**Directions for this task**
Nothing in the listing should be dropped or altered when it is copied.

**Raw data**
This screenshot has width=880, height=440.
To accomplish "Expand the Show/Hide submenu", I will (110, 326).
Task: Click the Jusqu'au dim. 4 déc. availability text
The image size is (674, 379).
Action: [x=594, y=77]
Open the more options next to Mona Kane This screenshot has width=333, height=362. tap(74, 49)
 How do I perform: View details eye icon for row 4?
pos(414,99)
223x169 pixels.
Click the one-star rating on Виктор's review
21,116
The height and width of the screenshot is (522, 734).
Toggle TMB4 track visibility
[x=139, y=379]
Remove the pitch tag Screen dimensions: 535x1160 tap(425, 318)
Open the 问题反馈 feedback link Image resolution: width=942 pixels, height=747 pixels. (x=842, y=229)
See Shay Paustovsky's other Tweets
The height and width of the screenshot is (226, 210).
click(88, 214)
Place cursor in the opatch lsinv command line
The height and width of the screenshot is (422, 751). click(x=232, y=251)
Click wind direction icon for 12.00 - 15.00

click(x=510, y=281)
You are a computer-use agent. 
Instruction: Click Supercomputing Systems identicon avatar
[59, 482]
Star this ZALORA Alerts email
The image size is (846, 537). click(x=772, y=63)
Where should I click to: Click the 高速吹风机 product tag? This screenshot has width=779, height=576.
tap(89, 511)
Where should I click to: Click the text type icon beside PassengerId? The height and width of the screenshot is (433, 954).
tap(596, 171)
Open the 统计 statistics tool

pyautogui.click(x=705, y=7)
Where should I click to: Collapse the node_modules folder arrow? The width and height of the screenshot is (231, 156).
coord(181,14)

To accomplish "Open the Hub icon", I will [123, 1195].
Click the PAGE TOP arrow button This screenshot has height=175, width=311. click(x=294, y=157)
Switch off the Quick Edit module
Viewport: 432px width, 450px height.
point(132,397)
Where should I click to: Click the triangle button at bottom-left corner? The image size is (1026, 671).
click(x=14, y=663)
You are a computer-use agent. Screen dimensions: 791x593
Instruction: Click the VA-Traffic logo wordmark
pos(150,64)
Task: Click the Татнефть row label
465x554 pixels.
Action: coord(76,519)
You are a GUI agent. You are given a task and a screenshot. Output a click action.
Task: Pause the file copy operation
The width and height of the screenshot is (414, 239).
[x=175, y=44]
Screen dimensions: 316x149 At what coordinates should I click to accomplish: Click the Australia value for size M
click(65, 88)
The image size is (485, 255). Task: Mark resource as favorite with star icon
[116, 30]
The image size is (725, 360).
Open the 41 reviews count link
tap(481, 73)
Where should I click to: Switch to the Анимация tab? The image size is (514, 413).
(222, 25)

**Answer box**
This screenshot has width=880, height=440.
To accomplish "Expand the Show/Hide submenu", I will (110, 326).
Task: Click the Jusqu'au dim. 4 déc. availability text
The image size is (674, 379).
Action: [x=594, y=77]
Open the more options next to Mona Kane This screenshot has width=333, height=362. tap(74, 49)
 How do I perform: View details eye icon for row 4?
pos(414,99)
223x169 pixels.
Click the one-star rating on Виктор's review
21,116
The height and width of the screenshot is (522, 734).
Toggle TMB4 track visibility
[x=139, y=379]
Remove the pitch tag Screen dimensions: 535x1160 tap(425, 318)
Open the 问题反馈 feedback link Image resolution: width=942 pixels, height=747 pixels. (x=842, y=229)
See Shay Paustovsky's other Tweets
The height and width of the screenshot is (226, 210).
click(88, 214)
Place cursor in the opatch lsinv command line
The height and width of the screenshot is (422, 751). click(x=232, y=251)
Click wind direction icon for 12.00 - 15.00

click(x=510, y=281)
You are a computer-use agent. 
Instruction: Click Supercomputing Systems identicon avatar
[59, 482]
Star this ZALORA Alerts email
The image size is (846, 537). click(x=772, y=63)
Where should I click to: Click the 高速吹风机 product tag? This screenshot has width=779, height=576.
tap(89, 511)
Where should I click to: Click the text type icon beside PassengerId? The height and width of the screenshot is (433, 954).
tap(596, 171)
Open the 统计 statistics tool

pyautogui.click(x=705, y=7)
Where should I click to: Collapse the node_modules folder arrow? The width and height of the screenshot is (231, 156).
coord(181,14)

To accomplish "Open the Hub icon", I will [123, 1195].
Click the PAGE TOP arrow button This screenshot has height=175, width=311. click(x=294, y=157)
Switch off the Quick Edit module
Viewport: 432px width, 450px height.
point(132,397)
Where should I click to: Click the triangle button at bottom-left corner? The image size is (1026, 671).
click(x=14, y=663)
You are a computer-use agent. Screen dimensions: 791x593
Instruction: Click the VA-Traffic logo wordmark
pos(150,64)
Task: Click the Татнефть row label
465x554 pixels.
Action: coord(76,519)
You are a GUI agent. You are given a task and a screenshot. Output a click action.
Task: Pause the file copy operation
The width and height of the screenshot is (414, 239).
[x=175, y=44]
Screen dimensions: 316x149 At what coordinates should I click to accomplish: Click the Australia value for size M
click(65, 88)
The image size is (485, 255). Task: Mark resource as favorite with star icon
[116, 30]
The image size is (725, 360).
Open the 41 reviews count link
tap(481, 73)
Where should I click to: Switch to the Анимация tab? The image size is (514, 413).
(222, 25)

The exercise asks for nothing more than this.